- Excerpt to read -
That's the root cause. At some point a corp/gov consortium needs to adopt key projects and hire out the maintainers and give them real power and flexibility, perhaps similar to the way a nation might nationalize key infrastructure.

But this is against the core ethos at some level. Freedom and safety can be antagonistic.




You are implying that governments are more technically competent and more trustworthy than open source communities..


Many open source projects often already do receive US government funding, mostly through an onerous grant-application process. Nationalizing American open source projects could make them operate more like European open source where their EU funding is open and clear. The detrimental trade-off, however, is that the American agencies most capable to support and contribute directly to infrastructure security have burned away all trust from the rest of the world. Direct contributions directly from those USG agencies would reduce global trust in those projects even worse.

- Dataset excerpt -
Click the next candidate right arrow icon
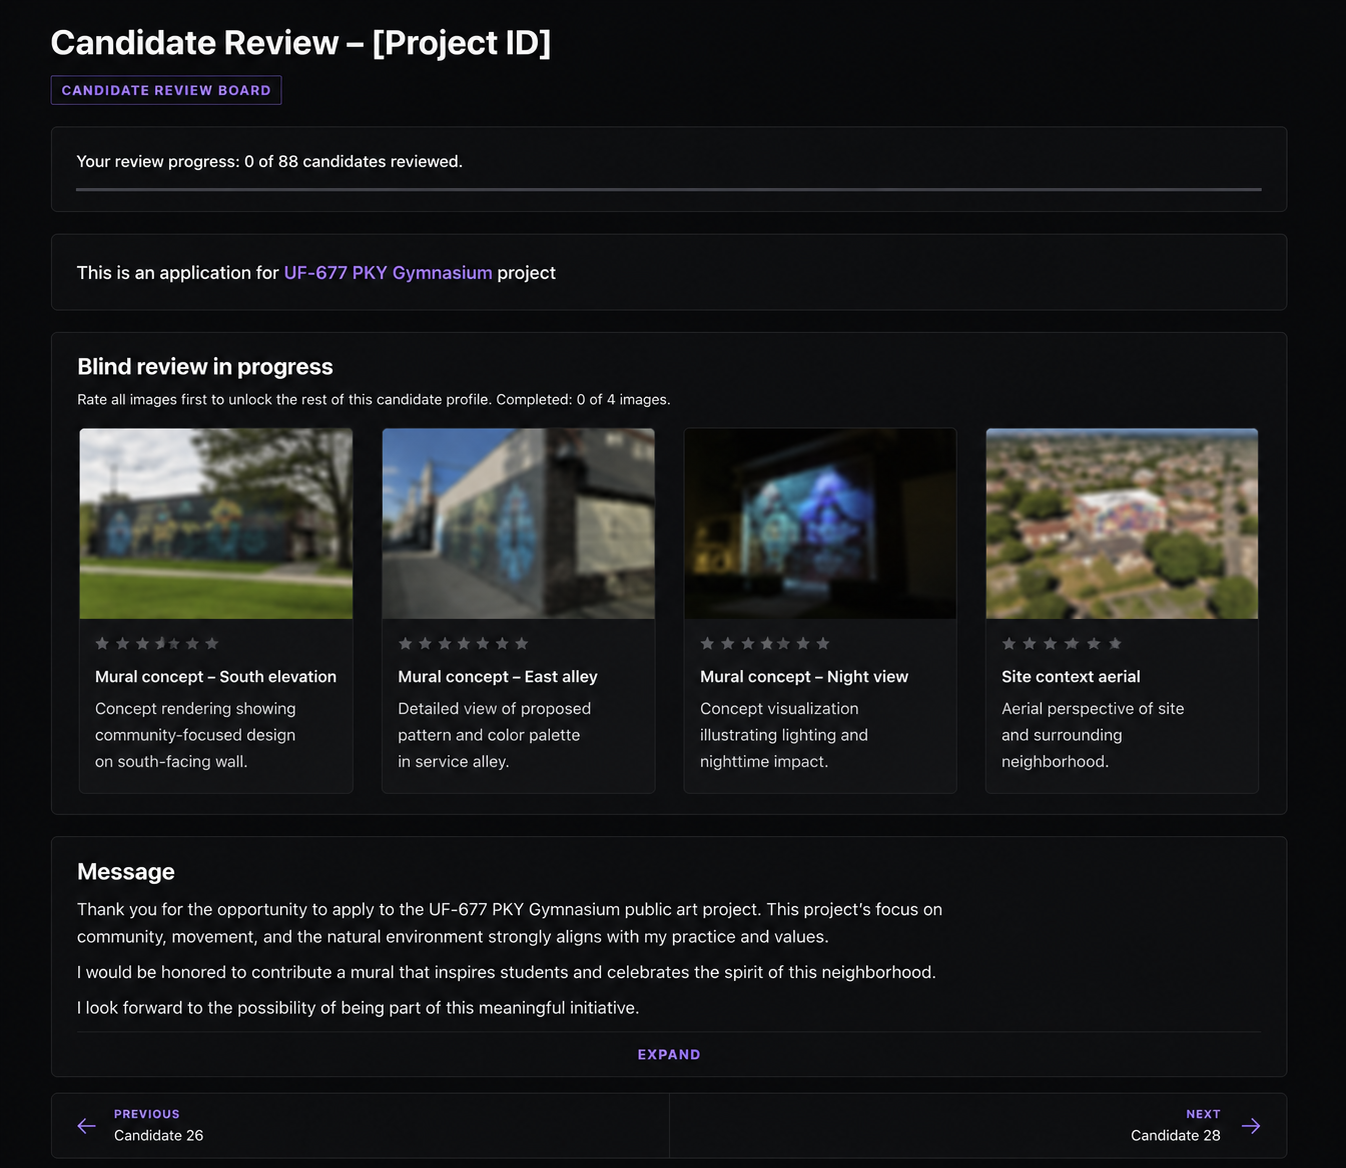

- Problems to work on -
1. In the discussion of open source funding, how do many open source projects already receive US government funding?
2. In the discussion of open source funding, list the actions that the first comment says a corp/gov consortium needs to take.
3. Please carry on the discussion of open source funding from the end of its last comment.

- Outputs in order -
1. Mostly through an onerous grant-application process.

2.
- Adopt key projects
- Hire out the maintainers
- Give them real power and flexibility

3.
I said nothing of the sort.

I'm implying they are richer.


Avoid compromise with one simple trick: surrender to the attackers


I don't understand how "Accept public money to work full time on key software" is surrender, but I think everyone misunderstood what I said, which usually means I didn't say what I meant.


> gov consortium

Personally I wouldnt trust a govt to not backdoor everything.


A consortium is a great way to get money and power into those maintainers. Never said they should take the power from them or provide code. I think people are hearing their own mind here, not mine.